## EXERCISE
Print each line from the start of the records below up through the line where "Contact (1637, 1292)" is found, exactly as given.

[Saved entries]
----------------

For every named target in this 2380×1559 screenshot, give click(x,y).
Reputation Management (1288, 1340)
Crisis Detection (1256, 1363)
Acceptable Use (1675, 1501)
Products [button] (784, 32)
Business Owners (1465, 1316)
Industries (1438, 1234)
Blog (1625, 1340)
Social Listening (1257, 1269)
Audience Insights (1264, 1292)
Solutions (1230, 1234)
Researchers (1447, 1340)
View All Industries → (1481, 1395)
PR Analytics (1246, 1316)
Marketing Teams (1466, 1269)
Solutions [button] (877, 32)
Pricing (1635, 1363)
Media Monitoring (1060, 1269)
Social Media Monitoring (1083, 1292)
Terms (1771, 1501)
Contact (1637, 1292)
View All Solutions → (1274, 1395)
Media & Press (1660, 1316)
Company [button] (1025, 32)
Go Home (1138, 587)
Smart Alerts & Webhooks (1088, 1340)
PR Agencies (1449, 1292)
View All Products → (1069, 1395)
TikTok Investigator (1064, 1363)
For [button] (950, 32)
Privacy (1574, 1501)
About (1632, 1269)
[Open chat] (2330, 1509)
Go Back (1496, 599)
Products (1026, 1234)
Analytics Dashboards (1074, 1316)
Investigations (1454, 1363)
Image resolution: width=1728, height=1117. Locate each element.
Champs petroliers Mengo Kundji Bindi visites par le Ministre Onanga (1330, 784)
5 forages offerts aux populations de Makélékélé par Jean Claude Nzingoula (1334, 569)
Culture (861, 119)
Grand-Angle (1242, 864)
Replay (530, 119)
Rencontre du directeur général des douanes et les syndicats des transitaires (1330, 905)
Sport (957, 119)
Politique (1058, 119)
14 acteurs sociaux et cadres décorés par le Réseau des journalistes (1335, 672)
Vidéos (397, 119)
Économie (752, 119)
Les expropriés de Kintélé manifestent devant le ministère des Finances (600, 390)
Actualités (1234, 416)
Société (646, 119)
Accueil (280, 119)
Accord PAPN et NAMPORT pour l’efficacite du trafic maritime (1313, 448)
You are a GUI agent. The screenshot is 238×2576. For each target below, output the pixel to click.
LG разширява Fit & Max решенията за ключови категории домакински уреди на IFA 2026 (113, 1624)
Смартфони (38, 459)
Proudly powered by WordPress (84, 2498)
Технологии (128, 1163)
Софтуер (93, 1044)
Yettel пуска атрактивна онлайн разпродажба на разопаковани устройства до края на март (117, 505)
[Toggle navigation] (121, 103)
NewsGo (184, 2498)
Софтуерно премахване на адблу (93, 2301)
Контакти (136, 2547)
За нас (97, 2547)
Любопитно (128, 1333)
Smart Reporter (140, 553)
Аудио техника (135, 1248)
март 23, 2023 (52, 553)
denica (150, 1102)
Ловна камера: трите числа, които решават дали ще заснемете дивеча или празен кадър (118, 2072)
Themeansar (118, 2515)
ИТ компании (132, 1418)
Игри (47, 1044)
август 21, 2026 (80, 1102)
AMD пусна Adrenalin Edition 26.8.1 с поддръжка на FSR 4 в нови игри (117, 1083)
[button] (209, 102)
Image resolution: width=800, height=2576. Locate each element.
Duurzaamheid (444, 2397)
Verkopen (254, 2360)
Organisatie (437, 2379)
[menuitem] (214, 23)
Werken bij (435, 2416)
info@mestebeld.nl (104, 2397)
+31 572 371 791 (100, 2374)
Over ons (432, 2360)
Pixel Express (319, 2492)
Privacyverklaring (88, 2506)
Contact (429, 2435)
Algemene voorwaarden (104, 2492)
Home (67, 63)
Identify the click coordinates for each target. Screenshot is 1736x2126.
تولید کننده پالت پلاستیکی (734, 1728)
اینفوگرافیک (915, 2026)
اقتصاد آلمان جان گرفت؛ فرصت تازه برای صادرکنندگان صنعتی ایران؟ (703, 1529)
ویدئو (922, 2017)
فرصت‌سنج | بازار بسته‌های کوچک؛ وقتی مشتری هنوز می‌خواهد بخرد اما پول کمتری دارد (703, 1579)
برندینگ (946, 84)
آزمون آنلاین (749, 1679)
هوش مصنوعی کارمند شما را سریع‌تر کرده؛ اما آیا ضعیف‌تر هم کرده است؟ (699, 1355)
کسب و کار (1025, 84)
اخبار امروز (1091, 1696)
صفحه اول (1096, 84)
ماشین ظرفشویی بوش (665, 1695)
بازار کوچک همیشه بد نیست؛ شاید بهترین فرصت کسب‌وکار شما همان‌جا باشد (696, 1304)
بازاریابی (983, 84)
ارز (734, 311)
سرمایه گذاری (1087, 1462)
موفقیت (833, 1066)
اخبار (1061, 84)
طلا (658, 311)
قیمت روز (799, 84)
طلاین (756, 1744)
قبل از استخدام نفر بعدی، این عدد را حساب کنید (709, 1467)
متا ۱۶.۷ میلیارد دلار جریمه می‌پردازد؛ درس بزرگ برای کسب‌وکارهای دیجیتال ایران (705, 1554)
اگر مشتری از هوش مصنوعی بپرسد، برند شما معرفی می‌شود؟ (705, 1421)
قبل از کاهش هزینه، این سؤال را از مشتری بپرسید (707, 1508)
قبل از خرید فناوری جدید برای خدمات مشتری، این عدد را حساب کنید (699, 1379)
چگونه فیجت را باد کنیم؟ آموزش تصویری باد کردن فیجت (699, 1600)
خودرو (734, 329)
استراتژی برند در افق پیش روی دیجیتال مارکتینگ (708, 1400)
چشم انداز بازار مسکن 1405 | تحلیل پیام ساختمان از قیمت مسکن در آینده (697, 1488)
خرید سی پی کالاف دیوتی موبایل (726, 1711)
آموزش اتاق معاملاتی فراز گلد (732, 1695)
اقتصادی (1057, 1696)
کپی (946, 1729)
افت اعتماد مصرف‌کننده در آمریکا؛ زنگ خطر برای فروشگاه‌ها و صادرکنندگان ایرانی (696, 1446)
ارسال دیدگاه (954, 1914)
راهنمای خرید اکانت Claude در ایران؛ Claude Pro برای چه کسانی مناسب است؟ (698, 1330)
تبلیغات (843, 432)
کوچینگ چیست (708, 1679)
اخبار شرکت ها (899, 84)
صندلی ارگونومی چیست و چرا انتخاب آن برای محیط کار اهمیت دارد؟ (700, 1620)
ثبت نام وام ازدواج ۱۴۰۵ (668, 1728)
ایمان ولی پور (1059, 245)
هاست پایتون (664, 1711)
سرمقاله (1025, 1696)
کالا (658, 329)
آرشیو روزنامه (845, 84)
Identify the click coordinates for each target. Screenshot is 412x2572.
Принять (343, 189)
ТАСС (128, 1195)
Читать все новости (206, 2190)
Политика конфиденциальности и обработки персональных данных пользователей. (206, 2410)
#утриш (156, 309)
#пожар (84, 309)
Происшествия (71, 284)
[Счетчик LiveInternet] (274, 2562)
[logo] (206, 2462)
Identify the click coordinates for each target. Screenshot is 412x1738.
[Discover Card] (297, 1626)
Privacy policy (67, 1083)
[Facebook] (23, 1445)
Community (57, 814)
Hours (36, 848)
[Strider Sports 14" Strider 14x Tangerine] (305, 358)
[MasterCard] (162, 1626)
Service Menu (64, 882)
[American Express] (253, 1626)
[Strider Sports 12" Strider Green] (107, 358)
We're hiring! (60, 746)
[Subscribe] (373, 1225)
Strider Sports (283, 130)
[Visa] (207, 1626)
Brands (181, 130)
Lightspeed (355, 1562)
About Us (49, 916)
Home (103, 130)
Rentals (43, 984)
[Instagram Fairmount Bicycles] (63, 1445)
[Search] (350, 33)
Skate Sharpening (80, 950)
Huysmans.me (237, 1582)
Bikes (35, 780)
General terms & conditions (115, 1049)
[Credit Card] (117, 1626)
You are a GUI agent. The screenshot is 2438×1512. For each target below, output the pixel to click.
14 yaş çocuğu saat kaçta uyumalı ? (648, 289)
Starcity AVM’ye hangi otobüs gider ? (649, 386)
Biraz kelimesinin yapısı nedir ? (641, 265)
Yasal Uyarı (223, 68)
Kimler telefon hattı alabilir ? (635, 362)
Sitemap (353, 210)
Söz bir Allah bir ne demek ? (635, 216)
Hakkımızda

----------------

## SOLVED EXERCISE
For every named target in this 2380×1559 screenshot, give click(x,y).
Reputation Management (1288, 1340)
Crisis Detection (1256, 1363)
Acceptable Use (1675, 1501)
Products [button] (784, 32)
Business Owners (1465, 1316)
Industries (1438, 1234)
Blog (1625, 1340)
Social Listening (1257, 1269)
Audience Insights (1264, 1292)
Solutions (1230, 1234)
Researchers (1447, 1340)
View All Industries → (1481, 1395)
PR Analytics (1246, 1316)
Marketing Teams (1466, 1269)
Solutions [button] (877, 32)
Pricing (1635, 1363)
Media Monitoring (1060, 1269)
Social Media Monitoring (1083, 1292)
Terms (1771, 1501)
Contact (1637, 1292)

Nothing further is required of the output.